Reduced HIV-1 infectability of CD4+ lymphocytes from exposed-uninfected individuals:: Association with low expression of CCR5 and high production of β-chemokines

We examined the human immunodeficiency virus type 1 infectability of CD4(+) lymphocytes isolated from CCR5 wild-type individuals, individuals heterozygous for the Delta 32 allele of CCR5, and HIV-l-exposed but uninfected (EU) individuals who had CD4(+) lymphocytes refractory to M-tropic viral replication. None of the EU individuals were found to be heterozygous for the Delta 32 allele. The CD4(+) lymphocytes isolated from CCR5/Delta 32 and EU individuals were less infectable with an M-tropic viral isolate of HIV-1 than CCR5/CCR5 control individuals but were equally as infectable with a T-tropic viral isolate. The restriction to M-tropic viral isolate replication did not associate with any profound genotypic change in the CCR5 gene. CD4(+) lymphocytes from CCR5/Delta 32 and CCR5/CCR5 EU individuals were more sensitive to the HIV-inhibitory effects of the recombinant beta-chemokines RANTES, MIP-1 alpha, and MIP-1 beta than were CD4(+) lymphocytes from CCR5/CCR5 control individuals.
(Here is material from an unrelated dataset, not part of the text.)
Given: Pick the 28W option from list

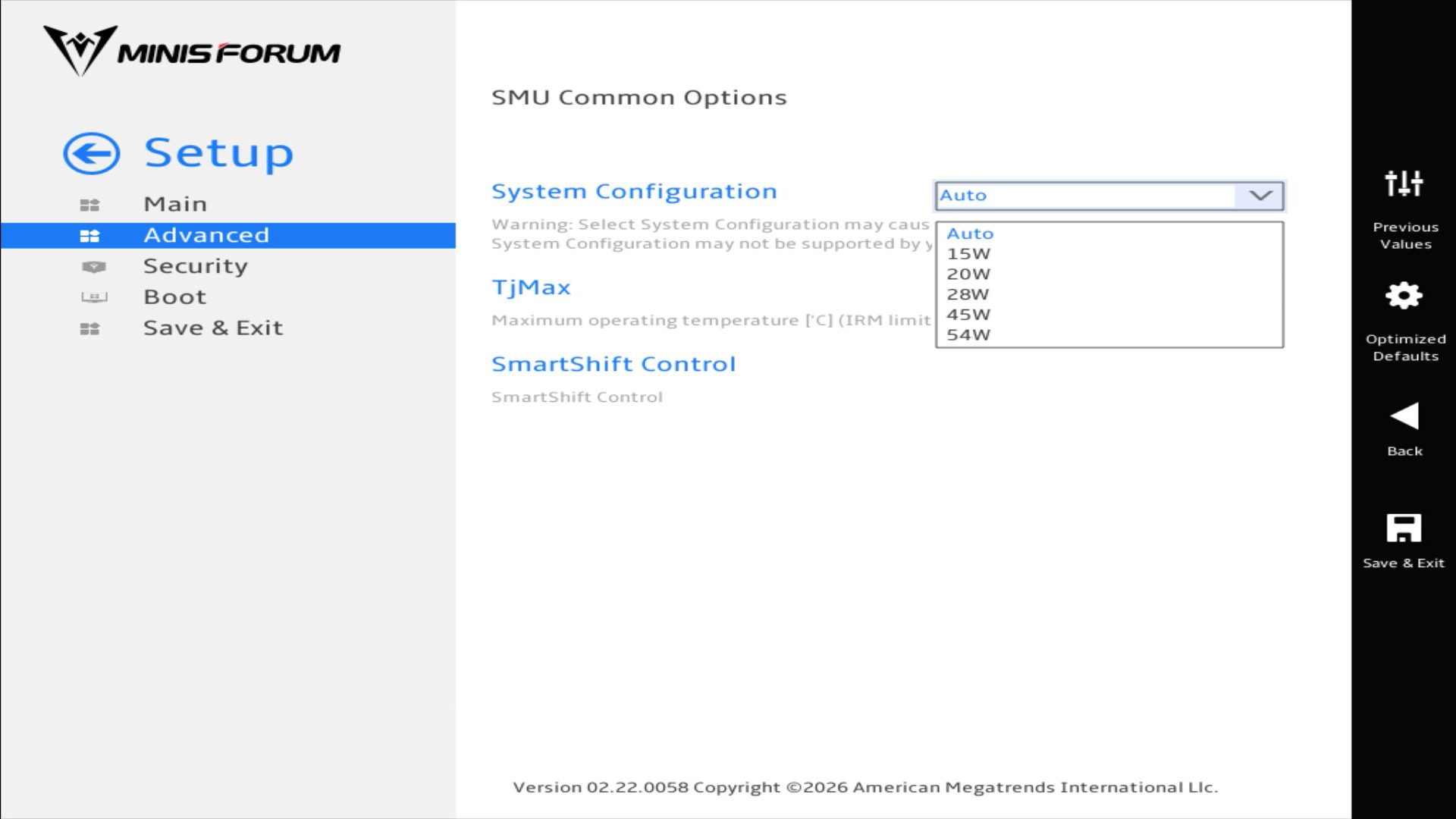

CD4(+) lymphocytes from EU individuals also showed increased sensitivity to recombinant beta-chemokines and low surface expression of CCR5. A phenotype of low CCR5 expression and high secretion of beta-chemokines is associated with reduced infectability of cells by M-tropic HIV-1. This phenotype may also be associated with protection against sexual transmission of HIV-1. (C) 1998 Academic Press.